* Task brief *
Repeat exactly, and only, the lines of the material below from the one that contains "Task: Click the 确定 button" through its final line.
'''
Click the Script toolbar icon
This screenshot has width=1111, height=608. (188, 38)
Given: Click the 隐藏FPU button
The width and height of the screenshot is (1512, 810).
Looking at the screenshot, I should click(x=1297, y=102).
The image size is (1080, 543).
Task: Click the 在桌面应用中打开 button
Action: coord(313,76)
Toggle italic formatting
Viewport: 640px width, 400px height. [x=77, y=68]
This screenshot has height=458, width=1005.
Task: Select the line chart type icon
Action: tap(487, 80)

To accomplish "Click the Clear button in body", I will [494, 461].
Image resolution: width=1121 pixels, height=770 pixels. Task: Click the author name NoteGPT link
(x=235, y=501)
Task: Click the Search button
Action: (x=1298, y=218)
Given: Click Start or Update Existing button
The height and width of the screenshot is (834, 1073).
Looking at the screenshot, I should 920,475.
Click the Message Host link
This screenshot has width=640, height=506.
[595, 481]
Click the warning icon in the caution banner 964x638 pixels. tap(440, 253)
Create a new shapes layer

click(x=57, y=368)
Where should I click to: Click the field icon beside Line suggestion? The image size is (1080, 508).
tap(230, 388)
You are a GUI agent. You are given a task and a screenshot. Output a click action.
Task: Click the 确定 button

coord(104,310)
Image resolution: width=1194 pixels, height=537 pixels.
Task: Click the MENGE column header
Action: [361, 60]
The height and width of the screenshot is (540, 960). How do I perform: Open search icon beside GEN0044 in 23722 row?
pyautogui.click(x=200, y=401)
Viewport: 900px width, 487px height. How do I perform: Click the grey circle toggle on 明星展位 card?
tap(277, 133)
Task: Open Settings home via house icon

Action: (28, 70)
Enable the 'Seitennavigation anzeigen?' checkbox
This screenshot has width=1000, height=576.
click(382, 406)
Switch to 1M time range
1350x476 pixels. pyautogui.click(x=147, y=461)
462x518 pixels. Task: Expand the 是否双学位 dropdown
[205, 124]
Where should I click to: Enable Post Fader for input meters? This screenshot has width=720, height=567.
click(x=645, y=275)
'''
* Answer to this problem *
Task: Click the 确定 button

coord(104,310)
Image resolution: width=1194 pixels, height=537 pixels.
Task: Click the MENGE column header
Action: [361, 60]
The height and width of the screenshot is (540, 960). How do I perform: Open search icon beside GEN0044 in 23722 row?
pyautogui.click(x=200, y=401)
Viewport: 900px width, 487px height. How do I perform: Click the grey circle toggle on 明星展位 card?
tap(277, 133)
Task: Open Settings home via house icon

Action: (28, 70)
Enable the 'Seitennavigation anzeigen?' checkbox
This screenshot has width=1000, height=576.
click(382, 406)
Switch to 1M time range
1350x476 pixels. pyautogui.click(x=147, y=461)
462x518 pixels. Task: Expand the 是否双学位 dropdown
[205, 124]
Where should I click to: Enable Post Fader for input meters? This screenshot has width=720, height=567.
click(x=645, y=275)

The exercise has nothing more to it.